▸ **Activity**
Reproduce the whole piece on how laundromats make money, shown below, word for word.

▸ **Reading text**

============

How do these no-frills businesses work? And why do landlords insist on putting machines that cost money into your building’s laundry room?

I know, I know, in a world where dollar-slice pizza joints can make serious cash, it’s not so crazy that laundromats — where the currency has long been quarters — could do the same. I also realize that a load of laundry or spin in the dryer isn’t just a quarter any more. But like, how? In major cities such as New York and Chicago, laundromats are practically a dime (not a denomination they accept, of course) a dozen, and something always appears out-of-service, the repair of which would seemingly be way more quarters than a laundromat earns in a given week. On the flip side, are landlords so cheap that they can’t allow their tenants to wash their clothes on the premises for free? I mean, given how expensive rent is these days, they can’t spare a few quarters out of the kindness of their hearts? 

Allow me to spin (cycle) up some answers…

So, laundromats. How do they make money?

As suspected, it’s actually a decent business (though it’s a mature, gradually declining one). The Coin Laundry Association estimates the industry does $5 billion in gross revenue annually (that’s 125 billion quarters) among 30,000 of these locations nationwide. They’re mostly self-service, so aside from janitorial services, weekly labor at one tends to only be a few hours per week — resulting in lots of passive income. Better yet, they’re on long-term leases, equipment (from washers to coin changers) lasts five to 15 years, most variable costs (water and electricity) are directly tied to the number of customers and there’s zero inventory or receivables to worry about. Many don’t even bother advertising. 

They also sell some low-maintenance extras, like soda and chips via vending machines (under a lease agreement), that entice people while they wait for the permanent press cycle to end. As such, per the Coin Laundry Association, a single laundromat can generate an annual “cash flow” of anywhere from $15,000 a year to well into the six-figures.

Are laundromats recession-proof?

Totally. Aside from the apocalypse, people always need to clean their clothes.

============

[Collected data]

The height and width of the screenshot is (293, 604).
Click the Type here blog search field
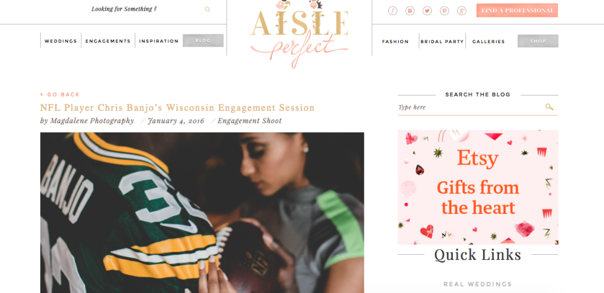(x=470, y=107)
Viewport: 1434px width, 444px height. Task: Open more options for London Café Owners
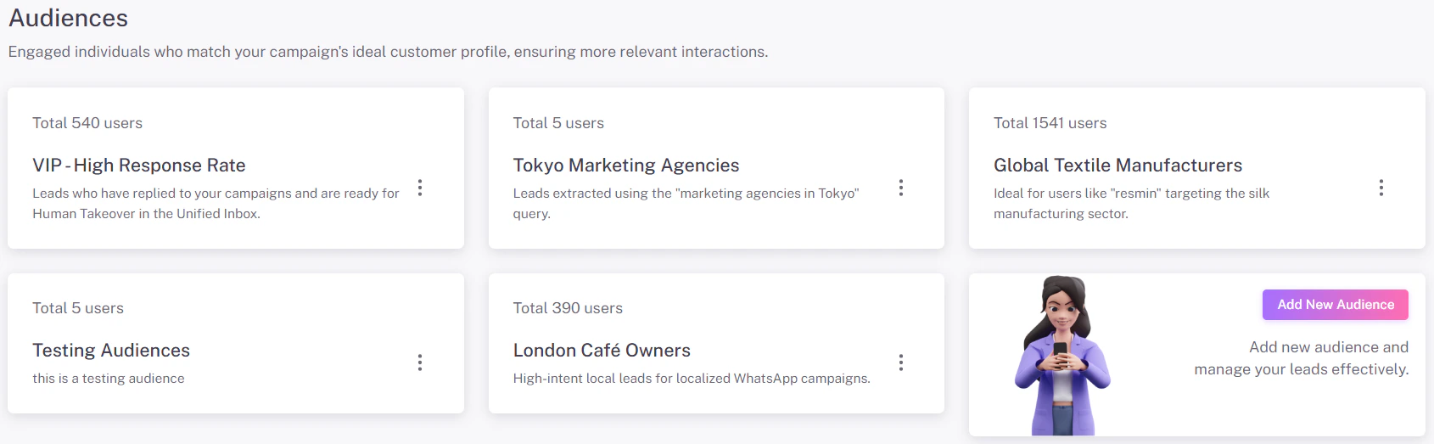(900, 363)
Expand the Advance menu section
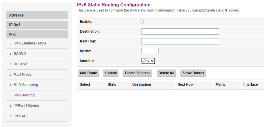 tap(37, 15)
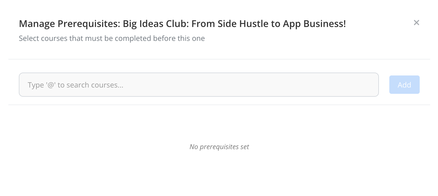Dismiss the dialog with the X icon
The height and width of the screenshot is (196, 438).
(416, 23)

============

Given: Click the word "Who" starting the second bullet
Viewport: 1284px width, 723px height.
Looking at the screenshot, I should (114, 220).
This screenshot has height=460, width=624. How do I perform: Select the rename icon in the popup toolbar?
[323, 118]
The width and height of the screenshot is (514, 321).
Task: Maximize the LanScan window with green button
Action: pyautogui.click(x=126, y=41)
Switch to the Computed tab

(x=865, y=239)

============

▸ **Solution**
How do these no-frills businesses work? And why do landlords insist on putting machines that cost money into your building’s laundry room?

I know, I know, in a world where dollar-slice pizza joints can make serious cash, it’s not so crazy that laundromats — where the currency has long been quarters — could do the same. I also realize that a load of laundry or spin in the dryer isn’t just a quarter any more. But like, how? In major cities such as New York and Chicago, laundromats are practically a dime (not a denomination they accept, of course) a dozen, and something always appears out-of-service, the repair of which would seemingly be way more quarters than a laundromat earns in a given week. On the flip side, are landlords so cheap that they can’t allow their tenants to wash their clothes on the premises for free? I mean, given how expensive rent is these days, they can’t spare a few quarters out of the kindness of their hearts? 

Allow me to spin (cycle) up some answers…

So, laundromats. How do they make money?

As suspected, it’s actually a decent business (though it’s a mature, gradually declining one). The Coin Laundry Association estimates the industry does $5 billion in gross revenue annually (that’s 125 billion quarters) among 30,000 of these locations nationwide. They’re mostly self-service, so aside from janitorial services, weekly labor at one tends to only be a few hours per week — resulting in lots of passive income. Better yet, they’re on long-term leases, equipment (from washers to coin changers) lasts five to 15 years, most variable costs (water and electricity) are directly tied to the number of customers and there’s zero inventory or receivables to worry about. Many don’t even bother advertising. 

They also sell some low-maintenance extras, like soda and chips via vending machines (under a lease agreement), that entice people while they wait for the permanent press cycle to end. As such, per the Coin Laundry Association, a single laundromat can generate an annual “cash flow” of anywhere from $15,000 a year to well into the six-figures.

Are laundromats recession-proof?

Totally. Aside from the apocalypse, people always need to clean their clothes.